§ **PROBLEM REQUIREMENTS**: From the entries below, reproduce exactly the line containing "Task: Click the Disney store logo", the line containing "Select the SpeQue", and every line in between, with nothing added.

————

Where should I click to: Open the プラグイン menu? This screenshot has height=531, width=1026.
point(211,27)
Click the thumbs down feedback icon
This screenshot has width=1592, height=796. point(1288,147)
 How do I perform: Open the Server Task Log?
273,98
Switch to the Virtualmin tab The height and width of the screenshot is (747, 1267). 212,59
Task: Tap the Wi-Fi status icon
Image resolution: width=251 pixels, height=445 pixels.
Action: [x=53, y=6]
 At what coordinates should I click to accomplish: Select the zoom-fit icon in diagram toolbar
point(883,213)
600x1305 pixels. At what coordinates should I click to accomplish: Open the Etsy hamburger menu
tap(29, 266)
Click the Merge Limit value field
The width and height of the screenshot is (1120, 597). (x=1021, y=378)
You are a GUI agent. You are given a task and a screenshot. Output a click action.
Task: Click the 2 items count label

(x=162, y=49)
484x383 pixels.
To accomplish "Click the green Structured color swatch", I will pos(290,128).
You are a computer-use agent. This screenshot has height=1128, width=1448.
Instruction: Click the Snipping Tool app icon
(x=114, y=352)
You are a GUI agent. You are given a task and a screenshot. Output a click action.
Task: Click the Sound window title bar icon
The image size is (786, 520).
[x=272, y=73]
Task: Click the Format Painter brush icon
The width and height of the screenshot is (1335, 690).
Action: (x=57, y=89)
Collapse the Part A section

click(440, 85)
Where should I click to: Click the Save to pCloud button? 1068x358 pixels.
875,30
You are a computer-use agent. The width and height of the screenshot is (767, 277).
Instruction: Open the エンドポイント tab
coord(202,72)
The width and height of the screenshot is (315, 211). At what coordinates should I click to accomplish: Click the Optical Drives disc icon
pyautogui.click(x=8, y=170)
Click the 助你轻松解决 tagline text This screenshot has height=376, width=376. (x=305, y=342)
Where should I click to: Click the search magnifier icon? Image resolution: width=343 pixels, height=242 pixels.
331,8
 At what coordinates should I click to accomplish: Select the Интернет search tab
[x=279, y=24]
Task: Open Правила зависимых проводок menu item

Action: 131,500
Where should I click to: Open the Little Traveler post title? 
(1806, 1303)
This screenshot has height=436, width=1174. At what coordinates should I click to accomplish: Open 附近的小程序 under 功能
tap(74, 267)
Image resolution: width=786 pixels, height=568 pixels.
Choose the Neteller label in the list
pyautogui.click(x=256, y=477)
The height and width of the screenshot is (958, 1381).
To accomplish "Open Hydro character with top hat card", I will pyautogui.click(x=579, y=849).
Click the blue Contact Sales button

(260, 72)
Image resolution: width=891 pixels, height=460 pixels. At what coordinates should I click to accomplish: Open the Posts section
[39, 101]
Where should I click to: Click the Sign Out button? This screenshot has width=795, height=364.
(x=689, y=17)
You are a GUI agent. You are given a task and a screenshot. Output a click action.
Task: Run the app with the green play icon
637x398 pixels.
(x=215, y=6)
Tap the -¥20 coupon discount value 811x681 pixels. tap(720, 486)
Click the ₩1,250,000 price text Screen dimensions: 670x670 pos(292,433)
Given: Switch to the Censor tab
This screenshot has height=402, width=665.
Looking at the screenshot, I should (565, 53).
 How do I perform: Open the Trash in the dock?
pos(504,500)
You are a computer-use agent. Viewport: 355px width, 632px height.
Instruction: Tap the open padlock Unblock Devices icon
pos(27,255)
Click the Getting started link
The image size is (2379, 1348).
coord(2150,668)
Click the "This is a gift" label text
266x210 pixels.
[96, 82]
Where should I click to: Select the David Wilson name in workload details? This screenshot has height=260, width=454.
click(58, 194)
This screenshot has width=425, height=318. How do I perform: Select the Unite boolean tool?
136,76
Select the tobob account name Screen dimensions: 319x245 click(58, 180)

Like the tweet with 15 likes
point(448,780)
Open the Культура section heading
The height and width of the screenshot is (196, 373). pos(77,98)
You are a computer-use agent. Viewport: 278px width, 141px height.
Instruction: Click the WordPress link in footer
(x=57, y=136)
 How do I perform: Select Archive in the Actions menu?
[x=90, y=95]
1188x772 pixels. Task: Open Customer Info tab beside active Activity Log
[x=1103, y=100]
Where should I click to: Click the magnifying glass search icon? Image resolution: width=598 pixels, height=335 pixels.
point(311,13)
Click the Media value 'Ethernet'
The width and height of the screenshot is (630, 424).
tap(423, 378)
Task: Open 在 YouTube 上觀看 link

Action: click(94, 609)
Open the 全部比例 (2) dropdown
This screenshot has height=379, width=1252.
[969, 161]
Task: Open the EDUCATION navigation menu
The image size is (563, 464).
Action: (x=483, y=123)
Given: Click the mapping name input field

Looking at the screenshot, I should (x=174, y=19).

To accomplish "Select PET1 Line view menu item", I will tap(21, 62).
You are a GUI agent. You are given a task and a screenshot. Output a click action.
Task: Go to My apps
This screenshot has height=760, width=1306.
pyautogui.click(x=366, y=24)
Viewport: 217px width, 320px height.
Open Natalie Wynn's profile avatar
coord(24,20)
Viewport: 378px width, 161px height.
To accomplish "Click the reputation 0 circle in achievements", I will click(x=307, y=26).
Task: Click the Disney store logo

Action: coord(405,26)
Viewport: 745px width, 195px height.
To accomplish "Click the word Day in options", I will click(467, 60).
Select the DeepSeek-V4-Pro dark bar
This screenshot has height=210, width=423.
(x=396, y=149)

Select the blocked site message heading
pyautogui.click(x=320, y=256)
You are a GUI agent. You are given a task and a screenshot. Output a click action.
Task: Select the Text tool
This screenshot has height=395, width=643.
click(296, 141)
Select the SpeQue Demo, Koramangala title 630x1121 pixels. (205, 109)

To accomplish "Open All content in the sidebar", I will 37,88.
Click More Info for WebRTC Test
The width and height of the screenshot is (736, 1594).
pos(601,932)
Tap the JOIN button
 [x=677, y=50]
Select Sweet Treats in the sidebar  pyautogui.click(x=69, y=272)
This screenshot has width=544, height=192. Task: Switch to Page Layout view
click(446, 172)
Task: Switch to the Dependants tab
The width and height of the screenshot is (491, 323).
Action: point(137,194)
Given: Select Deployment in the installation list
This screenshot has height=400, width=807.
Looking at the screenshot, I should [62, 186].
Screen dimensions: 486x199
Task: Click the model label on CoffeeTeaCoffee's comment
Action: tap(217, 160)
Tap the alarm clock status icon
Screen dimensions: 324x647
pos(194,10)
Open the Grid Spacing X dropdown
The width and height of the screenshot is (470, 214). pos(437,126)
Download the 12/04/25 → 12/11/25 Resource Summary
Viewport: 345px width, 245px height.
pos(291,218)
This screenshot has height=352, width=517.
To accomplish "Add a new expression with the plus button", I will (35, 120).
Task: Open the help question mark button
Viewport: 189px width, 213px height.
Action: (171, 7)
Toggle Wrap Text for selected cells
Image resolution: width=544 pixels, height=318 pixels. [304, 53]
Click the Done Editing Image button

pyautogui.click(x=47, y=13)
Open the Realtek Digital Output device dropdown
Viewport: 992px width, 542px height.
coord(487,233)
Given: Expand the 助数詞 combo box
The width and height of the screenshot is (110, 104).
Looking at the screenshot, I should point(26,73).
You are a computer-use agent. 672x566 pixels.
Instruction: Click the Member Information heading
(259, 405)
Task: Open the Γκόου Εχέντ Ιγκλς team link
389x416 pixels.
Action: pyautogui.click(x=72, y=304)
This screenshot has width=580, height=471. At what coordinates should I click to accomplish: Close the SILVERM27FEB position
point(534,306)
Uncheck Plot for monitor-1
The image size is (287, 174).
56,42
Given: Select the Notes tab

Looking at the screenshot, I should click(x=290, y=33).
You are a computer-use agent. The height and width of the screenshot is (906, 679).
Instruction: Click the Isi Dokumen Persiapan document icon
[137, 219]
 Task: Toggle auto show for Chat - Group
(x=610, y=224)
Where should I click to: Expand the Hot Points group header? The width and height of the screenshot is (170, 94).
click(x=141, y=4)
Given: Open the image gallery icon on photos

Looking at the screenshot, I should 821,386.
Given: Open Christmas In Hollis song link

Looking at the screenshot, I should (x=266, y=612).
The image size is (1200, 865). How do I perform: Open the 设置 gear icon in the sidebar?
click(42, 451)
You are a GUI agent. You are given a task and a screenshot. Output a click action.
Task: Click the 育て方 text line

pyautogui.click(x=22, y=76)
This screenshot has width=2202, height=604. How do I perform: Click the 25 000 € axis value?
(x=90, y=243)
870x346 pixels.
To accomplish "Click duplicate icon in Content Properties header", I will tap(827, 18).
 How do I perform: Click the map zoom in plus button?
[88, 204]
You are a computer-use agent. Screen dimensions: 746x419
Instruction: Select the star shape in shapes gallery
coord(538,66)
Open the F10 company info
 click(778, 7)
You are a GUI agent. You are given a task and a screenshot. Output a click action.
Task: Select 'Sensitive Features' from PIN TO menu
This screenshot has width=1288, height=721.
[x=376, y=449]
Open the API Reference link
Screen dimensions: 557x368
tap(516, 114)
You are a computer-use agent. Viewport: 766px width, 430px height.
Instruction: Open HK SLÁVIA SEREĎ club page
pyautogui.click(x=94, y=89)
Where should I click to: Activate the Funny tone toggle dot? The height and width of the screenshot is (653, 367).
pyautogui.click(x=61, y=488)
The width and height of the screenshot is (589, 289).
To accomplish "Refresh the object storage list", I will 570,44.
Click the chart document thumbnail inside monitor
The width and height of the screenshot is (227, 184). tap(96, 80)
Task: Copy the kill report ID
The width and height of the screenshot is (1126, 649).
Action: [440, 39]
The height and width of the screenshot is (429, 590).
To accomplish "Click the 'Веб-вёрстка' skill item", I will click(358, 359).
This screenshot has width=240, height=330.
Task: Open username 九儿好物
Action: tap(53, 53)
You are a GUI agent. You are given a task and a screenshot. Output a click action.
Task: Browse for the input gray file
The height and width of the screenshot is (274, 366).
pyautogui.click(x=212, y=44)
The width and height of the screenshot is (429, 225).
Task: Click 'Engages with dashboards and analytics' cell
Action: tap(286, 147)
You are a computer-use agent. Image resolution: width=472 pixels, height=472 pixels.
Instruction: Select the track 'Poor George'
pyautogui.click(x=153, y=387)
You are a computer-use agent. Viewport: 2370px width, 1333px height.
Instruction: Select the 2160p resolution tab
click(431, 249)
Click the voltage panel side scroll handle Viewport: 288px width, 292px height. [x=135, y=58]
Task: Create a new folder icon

————

§ **SOLVED EXERCISE**:
Task: Click the Disney store logo

Action: coord(405,26)
Viewport: 745px width, 195px height.
To accomplish "Click the word Day in options", I will click(467, 60).
Select the DeepSeek-V4-Pro dark bar
This screenshot has height=210, width=423.
(x=396, y=149)

Select the blocked site message heading
pyautogui.click(x=320, y=256)
You are a GUI agent. You are given a task and a screenshot. Output a click action.
Task: Select the Text tool
This screenshot has height=395, width=643.
click(296, 141)
Select the SpeQue Demo, Koramangala title 630x1121 pixels. (205, 109)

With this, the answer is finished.